The first video Trump reposted showed an overweight man tipping a restaurant server’s tray of food to the floor as he exited the establishment, with the original caption describing the man using a profane insult.
A second video showed a restaurant worker confronting a Black DoorDash driver outside an eatery, accusing her of cancelling an order after picking up the food, with the caption “Always scheming…” before footage of a physical altercation between the two women.
A third video, reposted from an X user named Tara Bull, showed Black children stealing snacks from a Wawa convenience store chain, with the caption blaming the shoplifting behaviour for Wawa closing stores.
No statement accompanying the posts explained why Trump shared the videos or what point he was seeking to make, and the White House did not immediately offer a formal explanation for the president’s activity.
Journalist Aaron Rupar posted the videos to Threads and asked why the sitting president was sharing that content, prompting a wave of responses from critics who said the answer was self-evident.

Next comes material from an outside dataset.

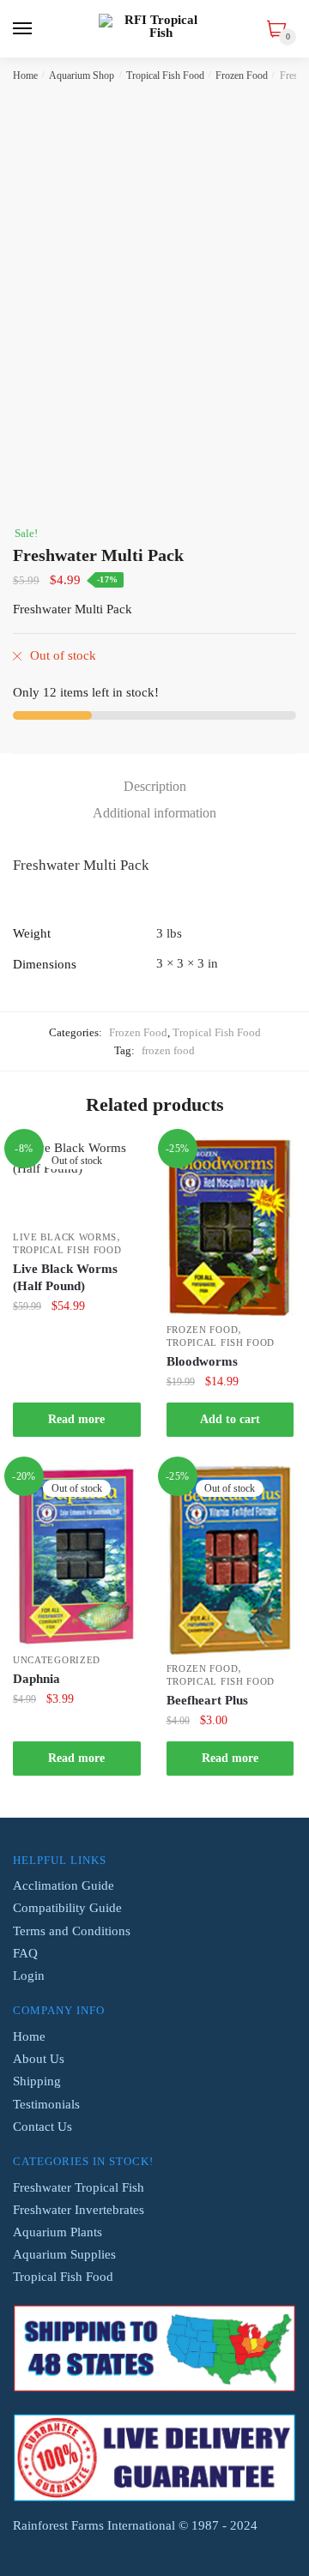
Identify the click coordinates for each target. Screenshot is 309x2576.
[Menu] (23, 29)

Among the widely-circulated replies, one user wrote that Trump was posting content about Black children stealing candy while he himself had “invented a sh-tty Memecoin, told all of his cult followers to buy it, then rug-pulled it,” a reference to Trump’s TRUMP meme coin launch and its subsequent price collapse.
Critics across social media drew similar conclusions, with one Threads user writing that the posts were designed to show the MAGA base that Trump was “still their guy,” particularly at a moment when core supporters are facing record-high gas prices, rising food costs, and potential cuts to health insurance.
White House Press Secretary Karoline Leavitt has consistently denied that Trump holds racist views, issuing statements after prior controversies including a February 2026 incident in which Trump shared a video that ended with a clip depicting former President Barack Obama and former First Lady Michelle Obama as primates.
Trump subsequently removed that video from Truth Social, claiming he had not noticed the clip at the end, though the episode prompted bipartisan backlash at the time.
Trump’s social media history involving race extends back decades, with the Justice Department having sued Trump, his father, and their company in 1973 over alleged systematic racial discrimination against Black, Puerto Rican, and other non-white tenants in their rental properties, a case the Trumps eventually settled without admitting guilt.
Researchers at the Brookings Institution found that Trump’s 2016 presidential campaign was significantly shaped by racial and anti-immigrant sentiment, with studies concluding that supporter alignment tracked more closely with those themes than with economic anxiety alone.